We have 2 providers (CNMs) each day as well as myself. Each provider sees 20 patients per day (20-minute slots for each patient, regardless of type of visit), and I see 7. My patient slot times depend on teh visit. A new OB intake gets 60 minutes. Family planning visits are 30 minutes. Pregnancy tests are 15 minutes.
We are paper charting
Labs are ordered on paper. For new OB patients, the lab slips are already pre-prepared with the labs we routinely do at intake, and then we can hand write any additional labs that might be needed (quantiferon, 1-hour GTT, etc). They are also preprinted with the ICD-9 code of V22.1, and if it's a primip, we just change the 1 to 0. That saves time. For gyn patients, the provider just writes in/checks off whatever labs they're collecting.

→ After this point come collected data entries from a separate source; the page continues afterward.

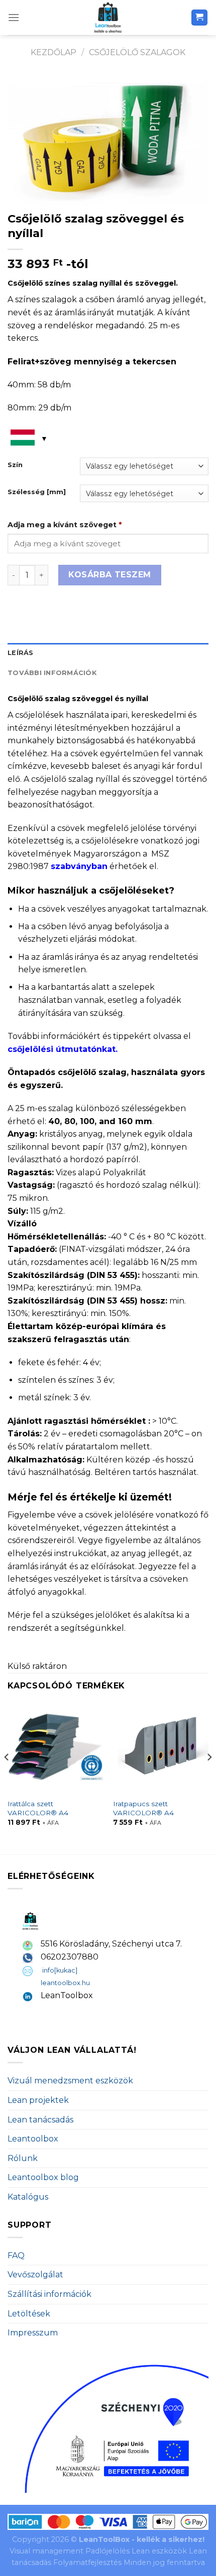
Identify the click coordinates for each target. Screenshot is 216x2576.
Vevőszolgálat (35, 2274)
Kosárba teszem (109, 574)
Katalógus (28, 2197)
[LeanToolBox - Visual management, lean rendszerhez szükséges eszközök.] (108, 17)
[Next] (209, 1777)
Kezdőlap (53, 52)
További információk (52, 673)
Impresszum (33, 2332)
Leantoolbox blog (43, 2177)
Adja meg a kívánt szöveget (65, 524)
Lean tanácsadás (40, 2119)
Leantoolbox (33, 2138)
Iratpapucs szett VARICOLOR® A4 (143, 1808)
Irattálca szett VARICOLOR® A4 (38, 1808)
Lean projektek (38, 2100)
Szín (15, 465)
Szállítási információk (49, 2294)
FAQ (16, 2255)
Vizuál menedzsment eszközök (70, 2080)
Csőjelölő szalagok (137, 52)
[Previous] (7, 1777)
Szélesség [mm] (37, 492)
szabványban (79, 866)
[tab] (108, 653)
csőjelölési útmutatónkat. (63, 1049)
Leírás (21, 653)
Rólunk (23, 2158)
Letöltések (29, 2313)
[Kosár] (199, 18)
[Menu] (14, 17)
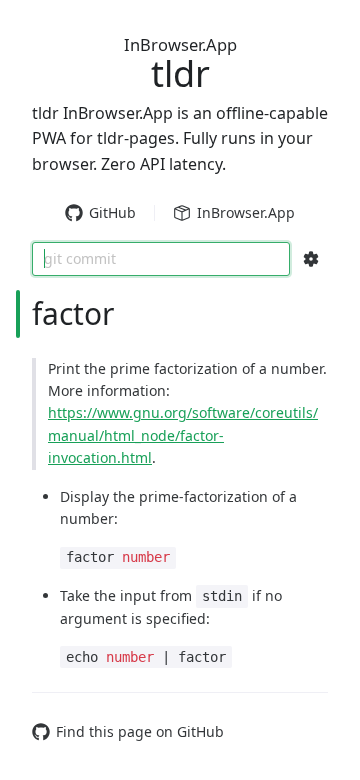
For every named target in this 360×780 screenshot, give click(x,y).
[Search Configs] (311, 259)
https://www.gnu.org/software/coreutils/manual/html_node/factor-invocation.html (183, 435)
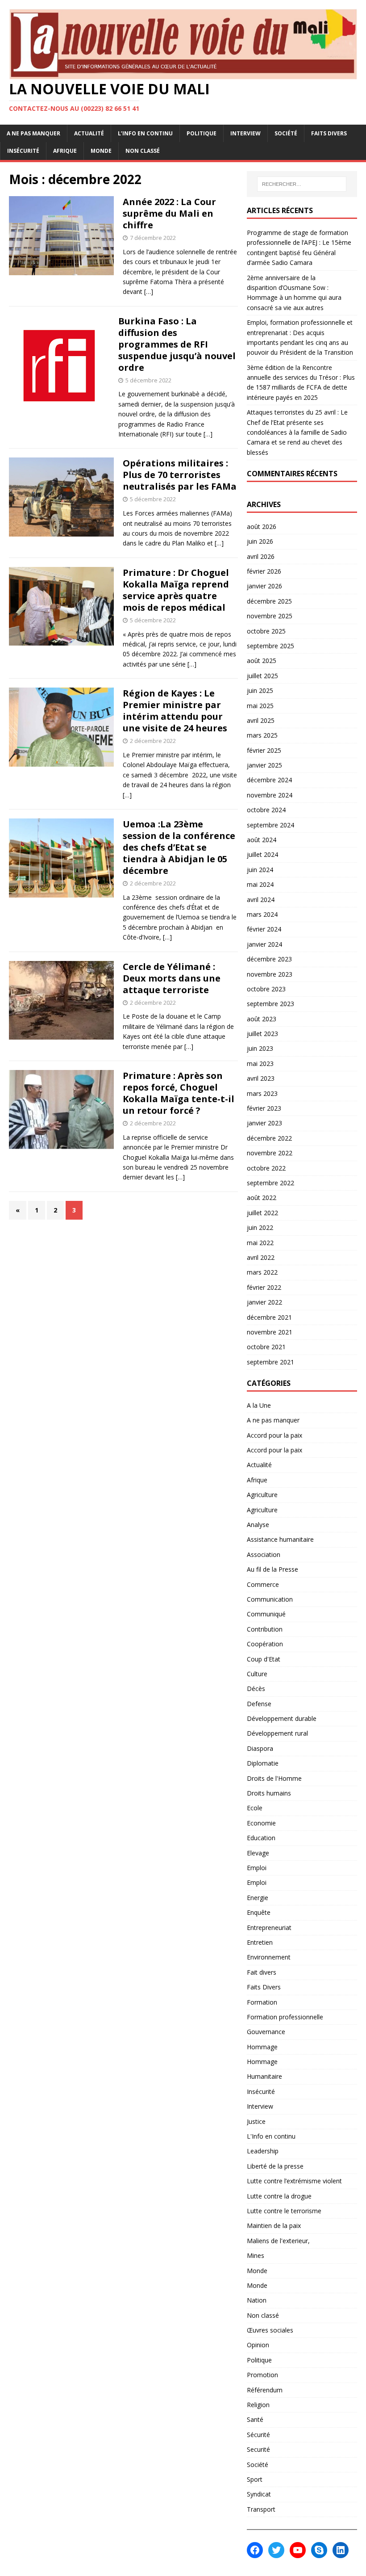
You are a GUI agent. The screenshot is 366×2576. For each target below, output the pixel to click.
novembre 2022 (269, 1153)
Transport (261, 2509)
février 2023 (264, 1108)
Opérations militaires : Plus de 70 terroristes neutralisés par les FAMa (180, 474)
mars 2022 (262, 1272)
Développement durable (281, 1718)
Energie (257, 1897)
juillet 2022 (262, 1212)
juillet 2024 (262, 854)
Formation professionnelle (285, 2017)
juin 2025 (260, 690)
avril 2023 (260, 1078)
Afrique (65, 151)
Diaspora (260, 1748)
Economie (261, 1823)
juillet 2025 (262, 675)
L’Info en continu (145, 133)
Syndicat (259, 2494)
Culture (257, 1674)
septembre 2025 (270, 646)
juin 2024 (260, 869)
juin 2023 (260, 1048)
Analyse (258, 1524)
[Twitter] (276, 2550)
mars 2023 (262, 1093)
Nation (256, 2300)
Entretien (260, 1942)
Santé (255, 2419)
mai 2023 (260, 1063)
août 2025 (261, 660)
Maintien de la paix (274, 2225)
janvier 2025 (264, 765)
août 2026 (261, 526)
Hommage (262, 2047)
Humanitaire (264, 2076)
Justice (256, 2121)
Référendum (265, 2390)
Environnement (269, 1957)
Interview (245, 133)
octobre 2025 (266, 631)
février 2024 (264, 929)
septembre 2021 (270, 1362)
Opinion (258, 2345)
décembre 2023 (269, 959)
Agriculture (262, 1494)
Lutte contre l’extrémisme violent (294, 2181)
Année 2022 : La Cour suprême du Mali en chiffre (169, 213)
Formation (262, 2002)
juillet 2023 (262, 1033)
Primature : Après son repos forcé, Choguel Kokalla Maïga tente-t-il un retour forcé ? (178, 1093)
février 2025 (264, 750)
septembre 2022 (270, 1183)
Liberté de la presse (275, 2166)
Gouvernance (266, 2031)
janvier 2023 (264, 1123)
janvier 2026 (264, 586)
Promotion (262, 2374)
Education (261, 1837)
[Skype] (319, 2550)
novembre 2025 (269, 616)
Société (285, 133)
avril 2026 (260, 556)
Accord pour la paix (274, 1435)
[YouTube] (298, 2550)
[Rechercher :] (301, 184)
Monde (101, 151)
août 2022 (261, 1197)
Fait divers (261, 1972)
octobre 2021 (266, 1347)
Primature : (176, 589)
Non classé (142, 151)
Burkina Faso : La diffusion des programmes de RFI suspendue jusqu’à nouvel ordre (177, 344)
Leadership (263, 2151)
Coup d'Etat (263, 1659)
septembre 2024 (270, 825)
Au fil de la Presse (272, 1569)
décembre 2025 (269, 601)
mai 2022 (260, 1242)
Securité (258, 2449)
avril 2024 (260, 899)
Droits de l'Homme (274, 1778)
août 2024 (261, 839)
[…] (148, 291)
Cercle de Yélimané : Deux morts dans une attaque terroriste (171, 978)
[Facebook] (255, 2550)
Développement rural (277, 1733)
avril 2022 (260, 1257)
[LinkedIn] (341, 2550)
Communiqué (266, 1614)
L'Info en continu (271, 2136)
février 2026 (264, 571)
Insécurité (23, 151)
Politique (201, 133)
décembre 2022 (269, 1138)
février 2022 (264, 1287)
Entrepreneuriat (269, 1927)
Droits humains (269, 1793)
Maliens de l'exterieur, (278, 2240)
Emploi (256, 1867)
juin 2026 (260, 541)
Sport (254, 2479)
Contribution (265, 1629)
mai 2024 (260, 884)
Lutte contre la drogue (279, 2196)
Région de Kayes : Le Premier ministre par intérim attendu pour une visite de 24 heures (175, 710)
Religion (258, 2404)
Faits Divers (329, 133)
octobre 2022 (266, 1168)
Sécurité (258, 2434)
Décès (256, 1688)
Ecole (254, 1808)
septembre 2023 (270, 1003)
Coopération (265, 1644)
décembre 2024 (269, 780)
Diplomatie (263, 1763)
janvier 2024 (264, 944)
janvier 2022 (264, 1302)
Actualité (89, 133)
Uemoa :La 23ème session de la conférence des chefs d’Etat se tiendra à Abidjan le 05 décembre (179, 847)
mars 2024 (262, 914)
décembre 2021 (269, 1317)
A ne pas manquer (33, 133)
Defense (259, 1703)
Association (263, 1554)
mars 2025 (262, 735)
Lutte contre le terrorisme (284, 2211)
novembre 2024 (269, 795)
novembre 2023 (269, 974)
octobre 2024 (266, 810)
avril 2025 (260, 720)
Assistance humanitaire (280, 1539)
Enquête (258, 1912)
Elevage (258, 1853)
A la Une (259, 1405)
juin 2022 (260, 1227)
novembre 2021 (269, 1332)
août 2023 (261, 1019)
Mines (255, 2255)
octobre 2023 (266, 989)
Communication (270, 1599)
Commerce (263, 1584)
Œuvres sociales (270, 2330)
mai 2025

We have one MA for each provider, and then me. I have my own patient load. I see 3 OB intakes per day, 2 pregnancy tests, and 2 family planning appointments (DMPA, birth control refills, Plan B).
I also handle all phone triage. Our triage line actually rings directly to voicemail, and I check it every 1-2 hours, between patient visits, and then call patients back.
I also handle all the lab results - they come up from the lab on paper, and I go through them each day - any abnormal labs, I will contact the patient, get one of the midwives to write out an Rx as necessary, set up an appointment for the patient to come in for treatment (+STIs), record the OB lab results in the charts.
Each provider has two exam rooms, and I have my own room for seeing patients as well.
The MAs do vitals and urine dips for their providers, and I do my own vitals and urine on my own patients. The MAs also set up for procedures (paps, Nexplanon or IUD insertions) and make sure whatever is set out (endocervical swabs or Pap kits, for example) that is needed for that particular patient. They also room the CNM patients and turn over the rooms between the patients.
As it is not evidence based to do urine dips on every single OB patient, every single time, we do not do that. We do a baseline UA and culture at the first OB appointment. If the patient has a hx of UTI or pyelo, we will do a UA at every visit and a cx q trimester. And we will dip if the patient is having other s/sx of pre-eclampsia.
I have no idea how ANYONE would be able to see 30 patients with only one exam room, especially if the RN is the one assisting the provider, and is also expected to see new intakes and do phone triage.